À l’introduction de David Martens, que tout lecteur s’intéressant à la noblesse se devrait de consulter, que ce soit pour sa présentation de la problématique nobiliaire, pour sa bibliographie ou pour l’état des lieux de ce qu’il reste à faire, s’ajoute une douzaine de textes, organisés par auteur(s), soulignant les liens existant entre leur écriture et la noblesse, que celle-ci soit de sang ou de plume. François-René de Chateaubriand, Jules Barbey d’Aurevilly, Auguste Villiers de l’Isle-Adam et Delphine de Girardin s’y côtoient comme il est de bon ton, et ils sont rejoints par des vilains de naissance aux aspirations d’autant plus élevées, que ce soit Honoré de Balzac, J.-K. Huysmans ou Stéphane Mallarmé parmi d’autres. C’est peut-être ici que les Lettres de noblesse n’atteignent pas leur but: par la diversité des écrivains ainsi que par la diversité des articles qui leur sont concernés, presque tous de très bonne facture d’ailleurs, on perd parfois un peu le fil doré qui scintillait en introduction. Il se dégage cependant quelques thématiques communes: la posture de l’écrivain domine certains textes, alors que dans d’autres c’est la question de la transformation même du concept de noblesse qui domine. Doux rêveurs, nombreux furent les écrivains, dont Balzac et Villiers se dégagent comme des figures de proue, malgré ce qui opposa leur naissance et leur devenir, à vouloir refonder, ou même refondre, l’ancienne noblesse en nouvelle aristocratie. Signe d’un nouvel état des choses, ce désir souligne à merveille les limitations auxquelles font face cette classe maintenant dénuée de privilège. Sa domination sociale étant remise en cause par l’essor bourgeois, son capital symbolique se voyant menacé, l’illusion de sa supériorité génétique perdant de sa superbe par les mariages d’argent (ruinant ainsi la “pureté” de la lignée), la noblesse doit alors incorporer les nouveaux talents si elle se veut de survivre. Rêve doux mais inabouti, car trop éloigné des nouvelles valeurs bourgeoises qui peu à peu s’imposent. Mais du moins, dans la littérature, la résistance est âpre.
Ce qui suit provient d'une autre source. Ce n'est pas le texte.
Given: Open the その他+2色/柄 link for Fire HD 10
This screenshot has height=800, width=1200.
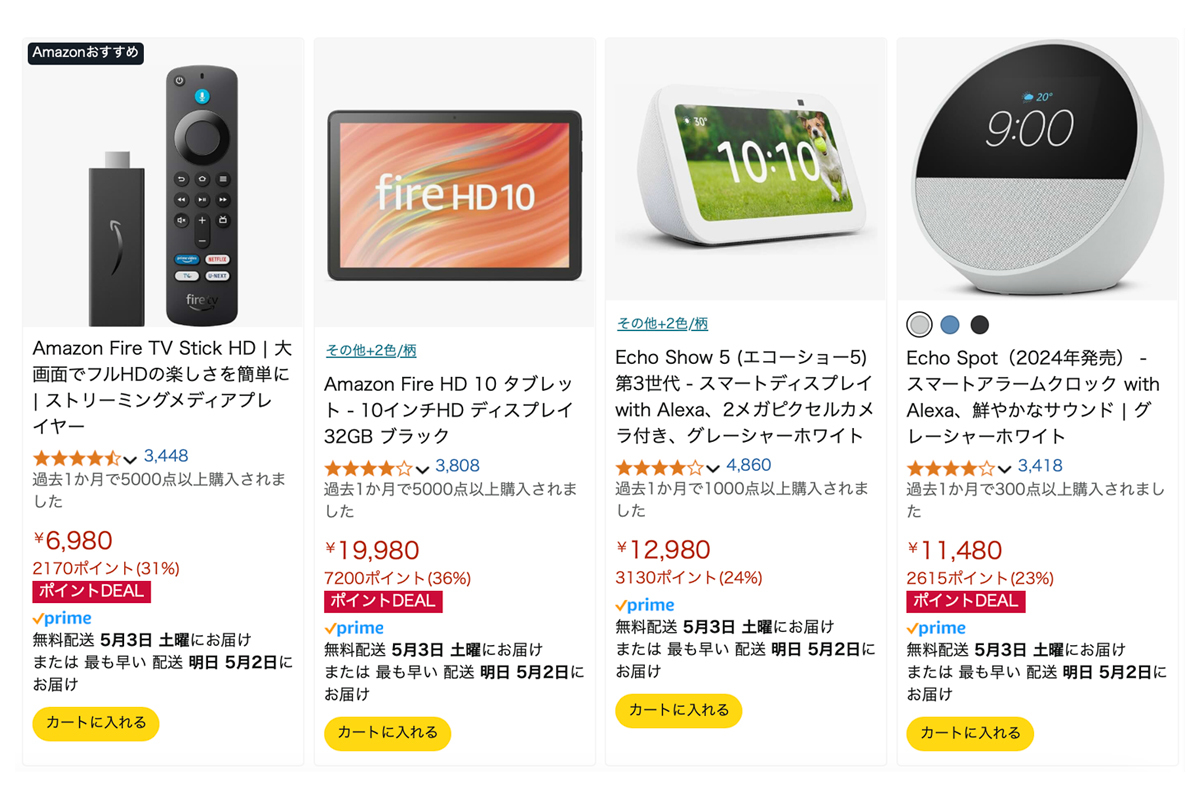Looking at the screenshot, I should tap(370, 350).
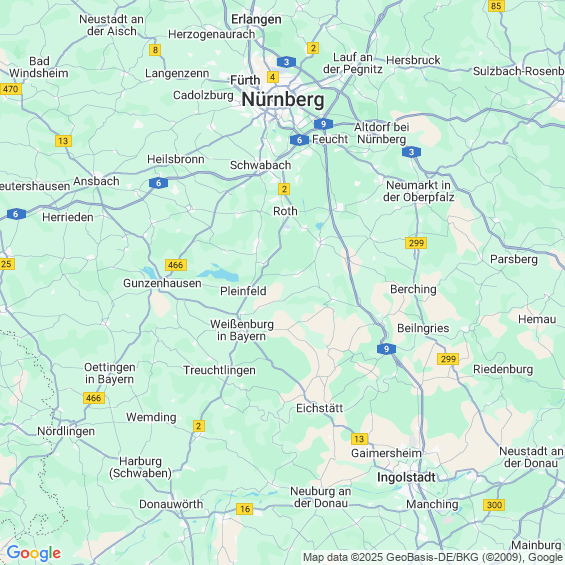Open the map data copyright text
Viewport: 565px width, 565px height.
(x=433, y=557)
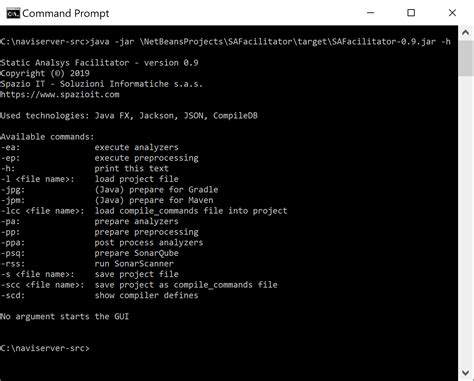Viewport: 474px width, 381px height.
Task: Click the 'Static Analsys Facilitator - version 0.9' line
Action: (x=99, y=63)
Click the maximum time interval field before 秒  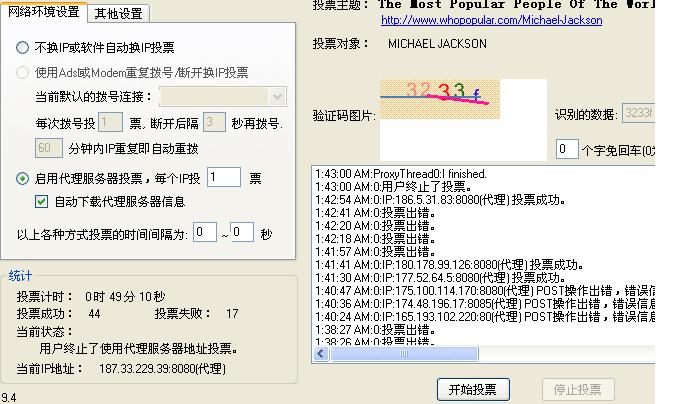(x=242, y=233)
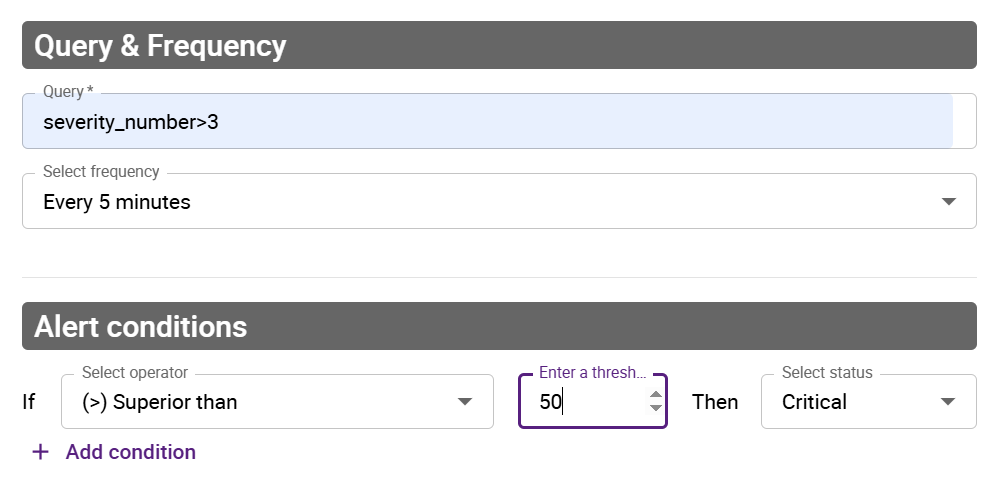Click the "Then" label before the status
Viewport: 997px width, 478px height.
coord(715,402)
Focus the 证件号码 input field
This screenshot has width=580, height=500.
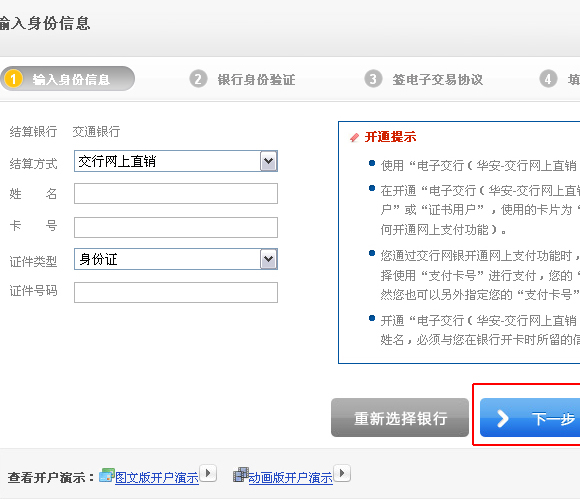click(176, 293)
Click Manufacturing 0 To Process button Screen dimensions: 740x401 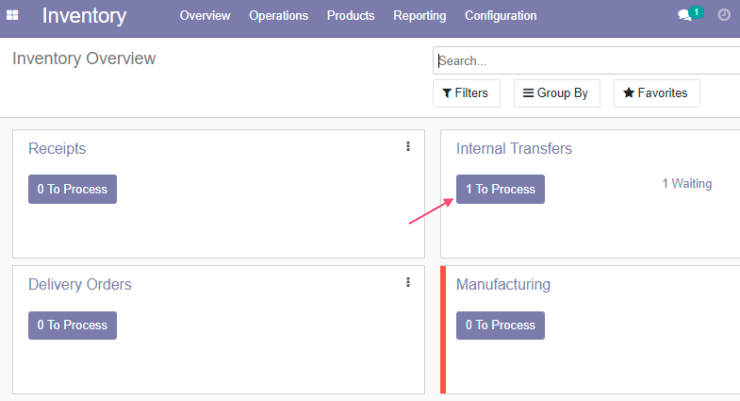pos(500,325)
C’est peut-être en se réfugiant dans l’imaginaire que la noblesse a si bien négocié la période postrévolutionnaire, revenant sur le devant de la scène littéraire, ses ors certes fanés mais sa grâce intacte. Cet imaginaire reste encore en grande partie à explorer. Et c’est bien là que ces Lettres de noblesse prennent les leurs.